The second half of pregnancy is characterized by progressive insulin resistance, hyperinsulinemia, and mild postprandial hyperglycemia. Most women are able to increase their insulin secretion to compensate for this insulin-resistant state and maintain normal glucose tolerance.13 However, those women requiring the hypersecretion of insulin to compensate for pregnancy-induced insulin resistance may experience β-cell exhaustion and GDM,13 yet there is some evidence that weight gain may also result in insulin resistance in the nonpregnant state.23 Therefore, gains of 2 or more BMI units (which in this cohort corresponds to 11.8 pounds) between pregnancies may contribute to added β-cell exhaustion and result in an inadequate secretion of insulin for the level of insulin resistance induced by a second pregnancy. On the contrary, interpregnancy reductions in body mass may improve insulin sensitivity, leaving women with improved β-cell function and thus better able to compensate for the insulin resistance brought on by their second pregnancy. In regard to the modification of effect by maternal overweight or obesity status, it should be noted that prepregnancy overweight or obesity are strong, well-established risk factors for GDM14; thus, normal weight women experiencing the condition are likely to be more genetically susceptible. The finding that decreases in body mass did not significantly reduce the risk of GDM in a second pregnancy among normal weight women may be the result of their increased genetic risk.

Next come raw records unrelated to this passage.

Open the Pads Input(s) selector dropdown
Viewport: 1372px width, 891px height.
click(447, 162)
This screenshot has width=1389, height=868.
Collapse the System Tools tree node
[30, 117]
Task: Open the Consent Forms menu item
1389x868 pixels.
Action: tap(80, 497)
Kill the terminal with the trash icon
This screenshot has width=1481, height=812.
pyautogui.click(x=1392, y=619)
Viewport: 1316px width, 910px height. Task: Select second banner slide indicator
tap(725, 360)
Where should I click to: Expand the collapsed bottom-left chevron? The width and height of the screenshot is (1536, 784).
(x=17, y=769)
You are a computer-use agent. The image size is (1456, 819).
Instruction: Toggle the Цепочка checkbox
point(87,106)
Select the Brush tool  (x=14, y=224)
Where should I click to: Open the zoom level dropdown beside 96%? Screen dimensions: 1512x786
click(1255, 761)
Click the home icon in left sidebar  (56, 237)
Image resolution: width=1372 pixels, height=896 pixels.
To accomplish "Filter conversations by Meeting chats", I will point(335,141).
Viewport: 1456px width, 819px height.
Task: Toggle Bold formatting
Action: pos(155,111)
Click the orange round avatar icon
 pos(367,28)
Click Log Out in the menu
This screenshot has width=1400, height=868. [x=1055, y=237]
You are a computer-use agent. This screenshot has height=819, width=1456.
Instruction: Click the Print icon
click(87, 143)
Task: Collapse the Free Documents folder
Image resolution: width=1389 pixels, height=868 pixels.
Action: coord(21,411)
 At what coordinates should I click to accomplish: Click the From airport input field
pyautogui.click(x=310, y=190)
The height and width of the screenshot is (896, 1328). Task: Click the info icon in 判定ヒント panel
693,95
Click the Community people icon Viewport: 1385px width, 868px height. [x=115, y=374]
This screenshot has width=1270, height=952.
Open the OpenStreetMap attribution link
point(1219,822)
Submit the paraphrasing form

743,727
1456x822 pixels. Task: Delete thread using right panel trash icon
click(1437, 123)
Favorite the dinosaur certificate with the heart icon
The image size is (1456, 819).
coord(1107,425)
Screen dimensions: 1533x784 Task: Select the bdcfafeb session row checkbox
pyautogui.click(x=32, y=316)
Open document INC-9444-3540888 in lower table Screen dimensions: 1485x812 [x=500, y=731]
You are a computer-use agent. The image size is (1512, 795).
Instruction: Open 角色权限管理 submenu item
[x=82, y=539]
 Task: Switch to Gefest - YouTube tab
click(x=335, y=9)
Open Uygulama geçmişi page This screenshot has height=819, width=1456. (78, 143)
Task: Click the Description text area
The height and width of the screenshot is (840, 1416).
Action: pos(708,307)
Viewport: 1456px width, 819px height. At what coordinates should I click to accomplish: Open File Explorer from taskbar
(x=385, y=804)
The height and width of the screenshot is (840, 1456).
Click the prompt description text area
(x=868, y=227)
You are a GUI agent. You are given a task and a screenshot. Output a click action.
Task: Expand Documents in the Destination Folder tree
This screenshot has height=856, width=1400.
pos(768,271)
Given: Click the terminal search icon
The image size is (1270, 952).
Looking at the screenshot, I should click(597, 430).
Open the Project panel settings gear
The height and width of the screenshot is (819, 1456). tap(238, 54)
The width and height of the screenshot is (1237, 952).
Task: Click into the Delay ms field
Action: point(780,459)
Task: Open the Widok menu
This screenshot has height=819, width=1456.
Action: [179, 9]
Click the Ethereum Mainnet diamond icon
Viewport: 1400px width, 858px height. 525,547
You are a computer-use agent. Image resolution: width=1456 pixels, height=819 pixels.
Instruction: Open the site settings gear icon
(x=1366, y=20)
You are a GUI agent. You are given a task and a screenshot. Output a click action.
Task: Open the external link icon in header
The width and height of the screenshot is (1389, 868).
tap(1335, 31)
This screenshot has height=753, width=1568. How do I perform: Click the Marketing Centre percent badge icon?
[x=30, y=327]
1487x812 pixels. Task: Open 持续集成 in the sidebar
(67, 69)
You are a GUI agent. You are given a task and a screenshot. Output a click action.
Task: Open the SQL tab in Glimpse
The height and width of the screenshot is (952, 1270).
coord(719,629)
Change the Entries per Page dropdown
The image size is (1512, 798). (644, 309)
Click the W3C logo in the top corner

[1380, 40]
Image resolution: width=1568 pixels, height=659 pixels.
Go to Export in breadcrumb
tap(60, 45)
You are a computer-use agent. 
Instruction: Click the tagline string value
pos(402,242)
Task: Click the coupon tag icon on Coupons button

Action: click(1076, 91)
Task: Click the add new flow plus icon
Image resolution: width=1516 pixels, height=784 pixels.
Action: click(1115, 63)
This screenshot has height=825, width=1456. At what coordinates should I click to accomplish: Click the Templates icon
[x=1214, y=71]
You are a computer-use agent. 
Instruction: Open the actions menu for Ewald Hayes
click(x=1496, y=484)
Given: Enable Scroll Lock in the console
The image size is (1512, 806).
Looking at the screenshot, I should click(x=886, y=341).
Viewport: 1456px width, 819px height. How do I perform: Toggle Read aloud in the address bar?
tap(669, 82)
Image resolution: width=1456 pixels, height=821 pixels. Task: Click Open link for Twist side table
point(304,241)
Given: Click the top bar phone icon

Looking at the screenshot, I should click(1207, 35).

There are several limitations to the current study. First, body weight measured during pregnancy was used to calculate BMI and thus estimate the change in BMI units between pregnancies. This strategy obscures the effect of gestational weight gain, which may affect the risk of GDM.24 Height and weight data were not universally available as a result of the usual confines of retrospective studies and because not all women had the alpha fetoprotein test. Also characteristic of retrospective studies, data on several potential confounding factors were unavailable, including physical activity, diet, and breast feeding, yet there are several strengths to be noted. The availability of plasma glucose values from a single regional laboratory suggests that the misclassification of GDM is unlikely. Previous work22 has relied on International Classification of Diseases codes to ascertain GDM status, a source that is more prone to misclassification. Lastly, the racial and ethnic diversity of this cohort make our results highly generalizable.
Our findings suggest that gains in body mass before pregnancy could increase a woman's risk of GDM, whereas reductions in body mass, particularly in overweight or obese women, could protect against the complication. These results are particularly relevant to women with a history of GDM, who are at increased risk of developing GDM again in a subsequent pregnancy.25 Randomized trials investigating the efficacy of weight loss or weight maintenance interventions in preventing subsequent GDM remain to be conducted.